(Pixel coordinate grounding data)

==================================================

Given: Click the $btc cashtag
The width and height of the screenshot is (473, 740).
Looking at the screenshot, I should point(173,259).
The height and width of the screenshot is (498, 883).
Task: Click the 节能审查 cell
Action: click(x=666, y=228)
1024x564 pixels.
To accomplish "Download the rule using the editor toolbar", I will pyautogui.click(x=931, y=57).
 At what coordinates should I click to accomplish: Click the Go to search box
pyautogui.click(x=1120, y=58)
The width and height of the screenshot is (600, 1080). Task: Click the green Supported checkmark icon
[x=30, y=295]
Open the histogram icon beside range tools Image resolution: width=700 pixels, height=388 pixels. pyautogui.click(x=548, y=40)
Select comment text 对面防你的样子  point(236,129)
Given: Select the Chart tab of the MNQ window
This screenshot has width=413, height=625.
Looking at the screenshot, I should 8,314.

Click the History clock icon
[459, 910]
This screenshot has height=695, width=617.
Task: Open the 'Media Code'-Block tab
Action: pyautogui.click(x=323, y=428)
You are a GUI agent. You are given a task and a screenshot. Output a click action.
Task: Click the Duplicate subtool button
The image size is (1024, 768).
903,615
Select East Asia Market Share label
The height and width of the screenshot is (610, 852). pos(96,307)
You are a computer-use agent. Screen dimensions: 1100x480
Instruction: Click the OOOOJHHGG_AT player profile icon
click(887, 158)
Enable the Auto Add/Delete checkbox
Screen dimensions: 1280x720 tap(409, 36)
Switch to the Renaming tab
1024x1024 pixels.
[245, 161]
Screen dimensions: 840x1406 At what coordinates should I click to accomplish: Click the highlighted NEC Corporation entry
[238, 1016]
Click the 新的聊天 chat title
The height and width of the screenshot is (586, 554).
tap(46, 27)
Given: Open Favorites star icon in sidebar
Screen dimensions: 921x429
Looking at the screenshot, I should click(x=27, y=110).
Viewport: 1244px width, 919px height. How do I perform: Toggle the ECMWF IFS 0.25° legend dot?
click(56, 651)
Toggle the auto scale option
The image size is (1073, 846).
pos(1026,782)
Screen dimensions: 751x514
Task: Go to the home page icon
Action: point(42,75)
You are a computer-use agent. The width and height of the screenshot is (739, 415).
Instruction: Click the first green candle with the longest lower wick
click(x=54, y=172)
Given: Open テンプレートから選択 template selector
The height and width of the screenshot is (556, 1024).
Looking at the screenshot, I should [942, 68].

==================================================

__EXERCISE AIM__
Output the data in full, exactly as it stands.

__COMPLETED EXERCISE__
Given: Click the $btc cashtag
The width and height of the screenshot is (473, 740).
Looking at the screenshot, I should point(173,259).
The height and width of the screenshot is (498, 883).
Task: Click the 节能审查 cell
Action: click(x=666, y=228)
1024x564 pixels.
To accomplish "Download the rule using the editor toolbar", I will pyautogui.click(x=931, y=57).
 At what coordinates should I click to accomplish: Click the Go to search box
pyautogui.click(x=1120, y=58)
The width and height of the screenshot is (600, 1080). Task: Click the green Supported checkmark icon
[x=30, y=295]
Open the histogram icon beside range tools Image resolution: width=700 pixels, height=388 pixels. pyautogui.click(x=548, y=40)
Select comment text 对面防你的样子  point(236,129)
Given: Select the Chart tab of the MNQ window
This screenshot has width=413, height=625.
Looking at the screenshot, I should 8,314.

Click the History clock icon
[459, 910]
This screenshot has height=695, width=617.
Task: Open the 'Media Code'-Block tab
Action: pyautogui.click(x=323, y=428)
You are a GUI agent. You are given a task and a screenshot. Output a click action.
Task: Click the Duplicate subtool button
The image size is (1024, 768).
903,615
Select East Asia Market Share label
The height and width of the screenshot is (610, 852). pos(96,307)
You are a computer-use agent. Screen dimensions: 1100x480
Instruction: Click the OOOOJHHGG_AT player profile icon
click(887, 158)
Enable the Auto Add/Delete checkbox
Screen dimensions: 1280x720 tap(409, 36)
Switch to the Renaming tab
1024x1024 pixels.
[245, 161]
Screen dimensions: 840x1406 At what coordinates should I click to accomplish: Click the highlighted NEC Corporation entry
[238, 1016]
Click the 新的聊天 chat title
The height and width of the screenshot is (586, 554).
tap(46, 27)
Given: Open Favorites star icon in sidebar
Screen dimensions: 921x429
Looking at the screenshot, I should click(x=27, y=110).
Viewport: 1244px width, 919px height. How do I perform: Toggle the ECMWF IFS 0.25° legend dot?
click(56, 651)
Toggle the auto scale option
The image size is (1073, 846).
pos(1026,782)
Screen dimensions: 751x514
Task: Go to the home page icon
Action: point(42,75)
You are a computer-use agent. The width and height of the screenshot is (739, 415).
Instruction: Click the first green candle with the longest lower wick
click(x=54, y=172)
Given: Open テンプレートから選択 template selector
The height and width of the screenshot is (556, 1024).
Looking at the screenshot, I should [942, 68].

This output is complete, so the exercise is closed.